[Begin Materials provided]

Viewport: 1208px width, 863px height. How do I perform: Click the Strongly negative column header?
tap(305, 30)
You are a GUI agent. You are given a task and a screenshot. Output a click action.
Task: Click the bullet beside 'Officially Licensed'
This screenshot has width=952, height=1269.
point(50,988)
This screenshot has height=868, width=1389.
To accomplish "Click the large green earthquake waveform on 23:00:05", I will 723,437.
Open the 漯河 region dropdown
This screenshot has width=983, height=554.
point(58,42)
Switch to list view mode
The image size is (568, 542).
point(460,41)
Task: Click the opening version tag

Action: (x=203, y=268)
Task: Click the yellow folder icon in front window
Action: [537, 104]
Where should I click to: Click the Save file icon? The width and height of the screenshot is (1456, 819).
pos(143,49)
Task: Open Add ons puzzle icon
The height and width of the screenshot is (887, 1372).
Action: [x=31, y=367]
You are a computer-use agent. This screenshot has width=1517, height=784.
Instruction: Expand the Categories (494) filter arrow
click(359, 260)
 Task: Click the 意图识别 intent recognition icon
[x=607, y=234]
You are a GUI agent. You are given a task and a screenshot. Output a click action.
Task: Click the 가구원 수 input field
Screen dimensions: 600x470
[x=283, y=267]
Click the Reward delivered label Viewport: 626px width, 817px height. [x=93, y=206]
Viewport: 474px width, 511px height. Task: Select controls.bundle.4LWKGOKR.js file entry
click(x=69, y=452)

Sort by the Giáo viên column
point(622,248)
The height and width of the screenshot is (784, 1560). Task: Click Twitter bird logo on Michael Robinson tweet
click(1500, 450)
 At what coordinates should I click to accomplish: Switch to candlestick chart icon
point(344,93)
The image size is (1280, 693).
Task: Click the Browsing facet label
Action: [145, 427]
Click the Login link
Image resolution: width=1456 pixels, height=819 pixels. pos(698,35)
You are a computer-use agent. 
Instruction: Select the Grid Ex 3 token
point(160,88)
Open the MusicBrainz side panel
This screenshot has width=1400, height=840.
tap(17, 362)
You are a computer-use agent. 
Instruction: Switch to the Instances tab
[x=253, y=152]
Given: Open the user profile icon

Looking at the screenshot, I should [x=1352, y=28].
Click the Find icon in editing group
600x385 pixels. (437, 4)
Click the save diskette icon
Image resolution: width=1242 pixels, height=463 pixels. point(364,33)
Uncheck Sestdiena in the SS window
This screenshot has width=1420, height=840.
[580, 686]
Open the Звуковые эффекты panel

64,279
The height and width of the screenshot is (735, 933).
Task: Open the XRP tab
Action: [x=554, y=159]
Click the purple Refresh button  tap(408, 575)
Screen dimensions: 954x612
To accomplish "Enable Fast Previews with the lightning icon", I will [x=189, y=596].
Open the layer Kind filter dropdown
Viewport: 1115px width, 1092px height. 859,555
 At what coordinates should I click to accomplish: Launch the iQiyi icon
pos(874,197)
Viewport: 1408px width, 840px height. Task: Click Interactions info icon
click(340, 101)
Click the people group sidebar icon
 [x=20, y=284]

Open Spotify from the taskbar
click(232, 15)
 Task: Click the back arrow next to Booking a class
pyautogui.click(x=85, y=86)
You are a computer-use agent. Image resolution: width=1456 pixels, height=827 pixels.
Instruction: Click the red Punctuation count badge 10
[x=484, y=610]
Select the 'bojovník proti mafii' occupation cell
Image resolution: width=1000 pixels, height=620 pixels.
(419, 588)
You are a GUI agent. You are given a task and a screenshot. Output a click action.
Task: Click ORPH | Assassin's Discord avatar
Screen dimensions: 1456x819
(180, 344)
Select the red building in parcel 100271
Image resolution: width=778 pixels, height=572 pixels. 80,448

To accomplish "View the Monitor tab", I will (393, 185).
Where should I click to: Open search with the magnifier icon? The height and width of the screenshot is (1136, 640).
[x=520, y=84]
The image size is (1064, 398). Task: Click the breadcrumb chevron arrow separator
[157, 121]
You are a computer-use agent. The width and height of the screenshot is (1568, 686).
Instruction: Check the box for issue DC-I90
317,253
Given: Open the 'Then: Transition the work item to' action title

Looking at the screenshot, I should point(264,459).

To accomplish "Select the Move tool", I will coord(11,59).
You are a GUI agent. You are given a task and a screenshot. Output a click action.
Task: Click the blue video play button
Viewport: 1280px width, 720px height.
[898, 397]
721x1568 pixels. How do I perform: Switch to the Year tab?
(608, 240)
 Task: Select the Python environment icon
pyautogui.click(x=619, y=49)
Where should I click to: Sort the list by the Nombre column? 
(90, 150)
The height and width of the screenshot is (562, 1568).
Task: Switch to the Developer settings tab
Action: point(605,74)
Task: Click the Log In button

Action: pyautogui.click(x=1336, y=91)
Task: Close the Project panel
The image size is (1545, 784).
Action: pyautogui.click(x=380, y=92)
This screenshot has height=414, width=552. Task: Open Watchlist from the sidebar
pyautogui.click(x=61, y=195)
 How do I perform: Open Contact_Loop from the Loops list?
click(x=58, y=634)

[End Materials provided]

To be done: Repeat all of the data above word for word, leaving nothing out and changing nothing.

Reply to the task:
Viewport: 1208px width, 863px height. How do I perform: Click the Strongly negative column header?
tap(305, 30)
You are a GUI agent. You are given a task and a screenshot. Output a click action.
Task: Click the bullet beside 'Officially Licensed'
This screenshot has width=952, height=1269.
point(50,988)
This screenshot has height=868, width=1389.
To accomplish "Click the large green earthquake waveform on 23:00:05", I will 723,437.
Open the 漯河 region dropdown
This screenshot has width=983, height=554.
point(58,42)
Switch to list view mode
The image size is (568, 542).
point(460,41)
Task: Click the opening version tag

Action: (x=203, y=268)
Task: Click the yellow folder icon in front window
Action: [537, 104]
Where should I click to: Click the Save file icon? The width and height of the screenshot is (1456, 819).
pos(143,49)
Task: Open Add ons puzzle icon
The height and width of the screenshot is (887, 1372).
Action: [x=31, y=367]
You are a computer-use agent. This screenshot has width=1517, height=784.
Instruction: Expand the Categories (494) filter arrow
click(359, 260)
 Task: Click the 意图识别 intent recognition icon
[x=607, y=234]
You are a GUI agent. You are given a task and a screenshot. Output a click action.
Task: Click the 가구원 수 input field
Screen dimensions: 600x470
[x=283, y=267]
Click the Reward delivered label Viewport: 626px width, 817px height. [x=93, y=206]
Viewport: 474px width, 511px height. Task: Select controls.bundle.4LWKGOKR.js file entry
click(x=69, y=452)

Sort by the Giáo viên column
point(622,248)
The height and width of the screenshot is (784, 1560). Task: Click Twitter bird logo on Michael Robinson tweet
click(1500, 450)
 At what coordinates should I click to accomplish: Switch to candlestick chart icon
point(344,93)
The image size is (1280, 693).
Task: Click the Browsing facet label
Action: [145, 427]
Click the Login link
Image resolution: width=1456 pixels, height=819 pixels. pos(698,35)
You are a computer-use agent. 
Instruction: Select the Grid Ex 3 token
point(160,88)
Open the MusicBrainz side panel
This screenshot has width=1400, height=840.
tap(17, 362)
You are a computer-use agent. 
Instruction: Switch to the Instances tab
[x=253, y=152]
Given: Open the user profile icon

Looking at the screenshot, I should [x=1352, y=28].
Click the Find icon in editing group
600x385 pixels. (437, 4)
Click the save diskette icon
Image resolution: width=1242 pixels, height=463 pixels. point(364,33)
Uncheck Sestdiena in the SS window
This screenshot has width=1420, height=840.
[580, 686]
Open the Звуковые эффекты panel

64,279
The height and width of the screenshot is (735, 933).
Task: Open the XRP tab
Action: [x=554, y=159]
Click the purple Refresh button  tap(408, 575)
Screen dimensions: 954x612
To accomplish "Enable Fast Previews with the lightning icon", I will [x=189, y=596].
Open the layer Kind filter dropdown
Viewport: 1115px width, 1092px height. 859,555
 At what coordinates should I click to accomplish: Launch the iQiyi icon
pos(874,197)
Viewport: 1408px width, 840px height. Task: Click Interactions info icon
click(340, 101)
Click the people group sidebar icon
 [x=20, y=284]

Open Spotify from the taskbar
click(232, 15)
 Task: Click the back arrow next to Booking a class
pyautogui.click(x=85, y=86)
You are a computer-use agent. Image resolution: width=1456 pixels, height=827 pixels.
Instruction: Click the red Punctuation count badge 10
[x=484, y=610]
Select the 'bojovník proti mafii' occupation cell
Image resolution: width=1000 pixels, height=620 pixels.
(419, 588)
You are a GUI agent. You are given a task and a screenshot. Output a click action.
Task: Click ORPH | Assassin's Discord avatar
Screen dimensions: 1456x819
(180, 344)
Select the red building in parcel 100271
Image resolution: width=778 pixels, height=572 pixels. 80,448

To accomplish "View the Monitor tab", I will (393, 185).
Where should I click to: Open search with the magnifier icon? The height and width of the screenshot is (1136, 640).
[x=520, y=84]
The image size is (1064, 398). Task: Click the breadcrumb chevron arrow separator
[157, 121]
You are a computer-use agent. The width and height of the screenshot is (1568, 686).
Instruction: Check the box for issue DC-I90
317,253
Given: Open the 'Then: Transition the work item to' action title

Looking at the screenshot, I should point(264,459).

To accomplish "Select the Move tool", I will coord(11,59).
You are a GUI agent. You are given a task and a screenshot. Output a click action.
Task: Click the blue video play button
Viewport: 1280px width, 720px height.
[898, 397]
721x1568 pixels. How do I perform: Switch to the Year tab?
(608, 240)
 Task: Select the Python environment icon
pyautogui.click(x=619, y=49)
Where should I click to: Sort the list by the Nombre column? 
(90, 150)
The height and width of the screenshot is (562, 1568).
Task: Switch to the Developer settings tab
Action: point(605,74)
Task: Click the Log In button

Action: pyautogui.click(x=1336, y=91)
Task: Close the Project panel
The image size is (1545, 784).
Action: pyautogui.click(x=380, y=92)
This screenshot has height=414, width=552. Task: Open Watchlist from the sidebar
pyautogui.click(x=61, y=195)
 How do I perform: Open Contact_Loop from the Loops list?
click(x=58, y=634)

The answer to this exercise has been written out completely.